Background information
- Also known as: Whyte Fang
- Born: Alexandra Margo Sholler 27 September 1986 (age 39) Sydney, New South Wales, Australia
- Genres: EDM; electropop; chillwave; trap; future bass;
- Occupations: DJ; record producer; singer-songwriter;
- Instruments: Vocals; bass guitar; keyboards; cello;
- Years active: 2008–present
- Labels: EMI; Universal;
- Website: alisonwonderland.com

= Alison Wonderland =

Australian musician (born 1986)

Alexandra Margo Sholler (born 27 September 1986), better known as Alison Wonderland, is an Australian electronic dance music producer, DJ, and singer. Her debut album Run, released on 20 March 2015, peaked at No. 6 on the ARIA Albums Chart and was certified gold by ARIA. Her second album, Awake, debuted at No. 1 on Billboards Top Dance/Electronic Albums chart. She was listed at No. 96 on DJ Mags Top 100 DJs in October 2018. She is also the highest billed female DJ in Coachella history. Outside of being well known for her music, she is outspoken about her support for mental health and frequently shares her experiences with her fans.

== Early life ==
Alison Wonderland was born as Alexandra Sholler in 1984. She is of Austrian and Croatian descent. She grew up in Sydney where she trained as a classical musician, specialising in cello. She performed as a cellist with the Sydney Youth Opera and was later a bass guitarist in a few local indie rock bands.

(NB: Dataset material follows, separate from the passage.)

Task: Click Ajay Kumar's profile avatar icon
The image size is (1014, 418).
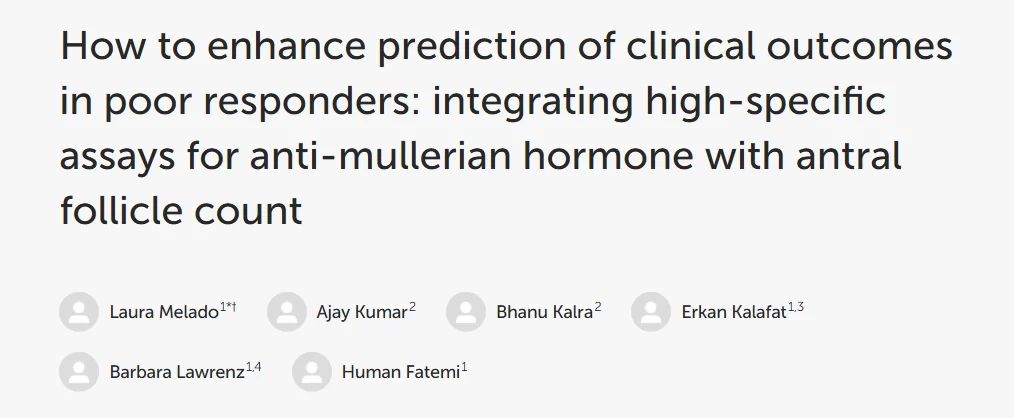Action: [x=286, y=312]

Wonderland later recalled how she developed an interest in electronic dance music, "I went out to a club called Candy's Apartment... Someone played 'Silent Shout' by the Knife... I remember just completely zoning out... and walking over to the DJ and asking, 'What is this track?! Please tell someone what this track is, because this is amazing'." Her performance name is a pun on the Lewis Carroll novel Alice in Wonderland.

== Career ==
=== 2012–2013: Remixing and performing ===
During 2012 she worked as a remixer on Sam Sparro's "I Wish I Never Met You", which appeared as a bonus track on that artist's Japanese version of his second album, Return to Paradise (June 2012). Sneha Dave of Music Feeds observed, "[she] proves once again why she's becoming somewhat of a remix authority. Recently played by none other than Pete Tong on BBC Radio 1, [her] rendition perfectly complements Sparro's creamy vocals. Infused with a deep house sensibility, yet imprinted with original flair, this arrangement depicts exactly what a good remix should be – a tribute to the original."

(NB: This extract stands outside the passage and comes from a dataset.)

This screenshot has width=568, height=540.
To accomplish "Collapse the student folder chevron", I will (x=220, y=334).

Also in 2012 Wonderland toured with the Parklife Music Festival, visiting Australian city parks in September to October. Her set list included her remixes, Sparro's "I Wish I Never Met You" and Ladyhawke's "Blue Eyes (Alison Wonderland Remix)". Highlights were presented by Falcona on Vimeo, where she was also interviewed by the Bondi Hipsters. Purple Sneakers Lauren Payne noticed, Wonderland's version of "Blue Eyes" is "a very digital remix of Ladyhawke's catchy new single. Swapping the guitar and drums for a more electronic vibe, [Wonderland] has make some techno tweaks to the single and the end product is, in true [Wonderland] style, just plain splendiferous!"

=== 2013–2014: "Get Ready" to Calm Down ===
Alison Wonderland released her debut single, "Get Ready" (featuring Fishing), in July 2013. The track was co-written by Sholler with Russell Fitzgibbon, Brendan Picchio and Douglas Wright. Fitzgibbon and Wright perform as a house music duo, Fishing. She was signed to EMI Music Australia in 2014, which is part of Universal Music Australia. As a DJ, she embarked on a national tour playing in warehouses.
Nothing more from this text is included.